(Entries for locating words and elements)
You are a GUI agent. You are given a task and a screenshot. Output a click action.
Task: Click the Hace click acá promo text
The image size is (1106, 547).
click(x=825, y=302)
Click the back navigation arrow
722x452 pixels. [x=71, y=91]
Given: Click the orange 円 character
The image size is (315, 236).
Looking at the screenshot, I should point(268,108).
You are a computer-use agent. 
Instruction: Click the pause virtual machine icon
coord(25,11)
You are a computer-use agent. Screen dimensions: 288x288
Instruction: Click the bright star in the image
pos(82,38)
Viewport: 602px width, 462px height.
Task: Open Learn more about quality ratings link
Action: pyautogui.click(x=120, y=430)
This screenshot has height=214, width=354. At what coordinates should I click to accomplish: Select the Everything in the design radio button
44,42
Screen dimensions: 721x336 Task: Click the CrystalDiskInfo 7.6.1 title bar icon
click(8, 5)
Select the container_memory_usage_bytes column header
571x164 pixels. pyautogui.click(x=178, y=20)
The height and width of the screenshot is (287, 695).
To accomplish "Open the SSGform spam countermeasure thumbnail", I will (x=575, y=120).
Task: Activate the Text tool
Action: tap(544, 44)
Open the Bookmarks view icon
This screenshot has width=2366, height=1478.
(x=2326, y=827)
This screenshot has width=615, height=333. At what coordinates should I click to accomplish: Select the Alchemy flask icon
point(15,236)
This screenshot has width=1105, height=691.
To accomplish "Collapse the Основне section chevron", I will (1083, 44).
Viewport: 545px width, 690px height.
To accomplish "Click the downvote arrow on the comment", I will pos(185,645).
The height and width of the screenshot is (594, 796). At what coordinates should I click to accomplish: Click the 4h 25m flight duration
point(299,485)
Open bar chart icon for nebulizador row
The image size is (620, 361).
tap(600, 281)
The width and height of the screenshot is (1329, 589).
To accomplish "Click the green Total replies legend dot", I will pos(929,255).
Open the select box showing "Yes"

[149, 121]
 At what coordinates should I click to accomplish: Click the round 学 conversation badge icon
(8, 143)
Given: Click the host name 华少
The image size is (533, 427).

Instructions for the task >> Rewrite the listing above with "Command" substituted for every "Instruction", leaving everything else as it is.

The solution >>
You are a GUI agent. You are given a task and a screenshot. Output a click action.
Task: Click the Hace click acá promo text
The image size is (1106, 547).
click(x=825, y=302)
Click the back navigation arrow
722x452 pixels. [x=71, y=91]
Given: Click the orange 円 character
The image size is (315, 236).
Looking at the screenshot, I should point(268,108).
You are a computer-use agent. 
Command: Click the pause virtual machine icon
coord(25,11)
You are a computer-use agent. Screen dimensions: 288x288
Command: Click the bright star in the image
pos(82,38)
Viewport: 602px width, 462px height.
Task: Open Learn more about quality ratings link
Action: pyautogui.click(x=120, y=430)
This screenshot has height=214, width=354. At what coordinates should I click to accomplish: Select the Everything in the design radio button
44,42
Screen dimensions: 721x336 Task: Click the CrystalDiskInfo 7.6.1 title bar icon
click(8, 5)
Select the container_memory_usage_bytes column header
571x164 pixels. pyautogui.click(x=178, y=20)
The height and width of the screenshot is (287, 695).
To accomplish "Open the SSGform spam countermeasure thumbnail", I will (x=575, y=120).
Task: Activate the Text tool
Action: tap(544, 44)
Open the Bookmarks view icon
This screenshot has width=2366, height=1478.
(x=2326, y=827)
This screenshot has width=615, height=333. At what coordinates should I click to accomplish: Select the Alchemy flask icon
point(15,236)
This screenshot has width=1105, height=691.
To accomplish "Collapse the Основне section chevron", I will (1083, 44).
Viewport: 545px width, 690px height.
To accomplish "Click the downvote arrow on the comment", I will pos(185,645).
The height and width of the screenshot is (594, 796). At what coordinates should I click to accomplish: Click the 4h 25m flight duration
point(299,485)
Open bar chart icon for nebulizador row
The image size is (620, 361).
tap(600, 281)
The width and height of the screenshot is (1329, 589).
To accomplish "Click the green Total replies legend dot", I will pos(929,255).
Open the select box showing "Yes"

[149, 121]
 At what coordinates should I click to accomplish: Click the round 学 conversation badge icon
(8, 143)
Given: Click the host name 华少
The image size is (533, 427).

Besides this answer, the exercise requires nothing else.